We first read a raw file that containing our high-mean target genes and structures them into a clean JSON index

# 1. Read the source gene list
path_read = "../data_raw/genes_with_hi_mean.npy"
genes = np.load(path_read, allow_pickle=True)

print(f"Shape of the data: {genes.shape}")
print(f"Content preview: {genes[:3]}")

# 2. Save the processed interaction genes
path_save = "../data_processed"
os.makedirs(path_save, exist_ok=True)

with open(os.path.join(path_save, "interaction_genes.json"), "w", encoding="utf-8") as f:
    json.dump(genes.tolist(), f)

Then we can handles the edge structures. We reads the raw Gene Ontology mappings, validates that there are no missing values, checks for symmetry, and eventually exports the edge list alongside vital perturbation dictionaries.

# 1. Read the source CSV containing source-target GO relations
path_read = "../data_raw/go_essential_all.csv"
go_raw = pd.read_csv(path_read)

# 2. Verify graph properties
print("First 5 edges in the GO graph:")
print(go_raw.head())

print(f"Does the DataFrame have any NaN values? {go_raw.isna().values.any()}")
print(f"Number of unique perturbations: {len(pd.unique(go_raw[['source', 'target']].values.ravel('K')))}")

# 3. Check Edge Weights (Importance)
importance_min = go_raw['importance'].min()
importance_max = go_raw['importance'].max()
print(f"The range of values for the 'importance' column is: {importance_min:0.4f} to {importance_max:0.4f}")

# ... [Filtering logic to generate go_new and mapping dictionaries] ...

# 4. Export the clean graph and mappings
go_new.to_csv(os.path.join(path_save, "go.csv"), index=False)

with open(os.path.join(path_save, "map_perturbation_pert.json"), "w", encoding="utf-8") as f:
    json.dump(map_perturbation_pert, f)

🗄️ The Data Manager

Once our data is preprocessed, we load it into our system using the Constellation class. This acts as a Facade, hiding the complexity of the internal data mappings, biological state storage , and graph topology.

# Initialize the Constellation orchestrator
# This automatically loads all mappings, split definitions, and graph structures
constellation = Constellation(config_path="configs/experiment_config.yaml")

# Retrieve the PyTorch DataLoaders (Train, Validation, Test)
# The 'Postman' class handles the safe batching of the AnnData objects
dataloaders = constellation.get_loaders(batch_size=32)
loader_trn = dataloaders["loader_trn"]
loader_val = dataloaders["loader_val"]
loader_tst = dataloaders["loader_tst"]

# Retrieve the knowledge graph edges for the GNN
edges_p = dataloaders["edges_p"]
edges_g = dataloaders["edges_g"]

🏗️ Model Initialization

With our data ready, we can initialize the core neural network model. The model requires the configuration dictionary generated by the Constellation manager to ensure the input dimensions perfectly match the dataset.

# Initialize the Model 
# (Note: 'config_model' defines the GNN layers, autoencoder dims, etc.)
config_model = constellation.get_model_config()
model = Gears(**config_model)

# Move the model to the GPU for accelerated training
device = "cuda" if torch.cuda.is_available() else "cpu"
model.to(device)

📝 Training & Evaluation

The training loop iterates through the data delivered by the data loaders, optimizes the loss, and evaluates the predictions against the withheld test set.
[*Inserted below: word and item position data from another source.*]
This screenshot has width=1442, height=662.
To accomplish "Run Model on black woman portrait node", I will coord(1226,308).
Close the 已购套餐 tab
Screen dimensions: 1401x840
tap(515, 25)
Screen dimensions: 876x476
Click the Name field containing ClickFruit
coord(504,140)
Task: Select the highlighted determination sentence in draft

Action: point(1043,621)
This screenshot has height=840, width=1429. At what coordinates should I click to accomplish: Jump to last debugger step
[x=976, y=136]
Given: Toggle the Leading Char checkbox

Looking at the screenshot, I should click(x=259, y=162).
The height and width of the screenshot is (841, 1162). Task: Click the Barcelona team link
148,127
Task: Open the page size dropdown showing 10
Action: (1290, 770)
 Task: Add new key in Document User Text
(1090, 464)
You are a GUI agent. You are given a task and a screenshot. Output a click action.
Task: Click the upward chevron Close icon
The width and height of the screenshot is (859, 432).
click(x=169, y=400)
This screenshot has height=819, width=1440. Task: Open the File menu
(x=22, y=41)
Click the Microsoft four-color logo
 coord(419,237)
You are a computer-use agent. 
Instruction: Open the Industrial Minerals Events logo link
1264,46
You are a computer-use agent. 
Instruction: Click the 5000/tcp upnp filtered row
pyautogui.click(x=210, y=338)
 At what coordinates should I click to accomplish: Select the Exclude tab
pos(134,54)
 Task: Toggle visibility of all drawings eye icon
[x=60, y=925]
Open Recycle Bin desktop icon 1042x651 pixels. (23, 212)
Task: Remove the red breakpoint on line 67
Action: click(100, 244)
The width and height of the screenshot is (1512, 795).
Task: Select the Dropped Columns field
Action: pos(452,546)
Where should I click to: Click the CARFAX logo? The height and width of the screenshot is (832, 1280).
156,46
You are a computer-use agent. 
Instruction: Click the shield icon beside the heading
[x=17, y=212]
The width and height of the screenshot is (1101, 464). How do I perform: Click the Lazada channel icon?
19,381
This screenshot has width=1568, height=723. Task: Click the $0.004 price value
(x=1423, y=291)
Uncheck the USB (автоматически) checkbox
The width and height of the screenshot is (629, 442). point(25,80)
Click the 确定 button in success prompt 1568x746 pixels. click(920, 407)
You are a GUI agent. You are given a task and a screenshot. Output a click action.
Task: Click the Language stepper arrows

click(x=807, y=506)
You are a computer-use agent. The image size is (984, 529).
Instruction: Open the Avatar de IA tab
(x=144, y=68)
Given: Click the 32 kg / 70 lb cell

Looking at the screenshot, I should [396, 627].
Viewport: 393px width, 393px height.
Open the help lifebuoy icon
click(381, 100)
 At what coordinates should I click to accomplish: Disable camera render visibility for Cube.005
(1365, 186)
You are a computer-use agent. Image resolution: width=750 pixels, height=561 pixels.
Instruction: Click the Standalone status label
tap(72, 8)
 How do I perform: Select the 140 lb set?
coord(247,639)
We evaluate the framework using a comprehensive suite of bioinformatics metrics including Precision, MSE, Pearson correlation, etc.

# Execute the standard training and evaluation pipeline
# This automatically handles the GNN message passing and autoencoder reconstruction
results = model.exp_standard(
    loader_trn=loader_trn, 
    loader_val=loader_val, 
    loader_tst=loader_tst, 
    device=device, 
    constellation=constellation
)

# Print final evaluation metrics
print(f"Test MSE: {results['mse_loss']:.4f}")
print(f"Precision @ 20: {results['precision_at_k']:.4f}")
print(f"Directionality Accuracy: {results['directionality']:.4f}")

All experimental results are seamlessly appended to a csv file. This allows for easy tracking of model performance across different hyperparameter configurations and simulation settings.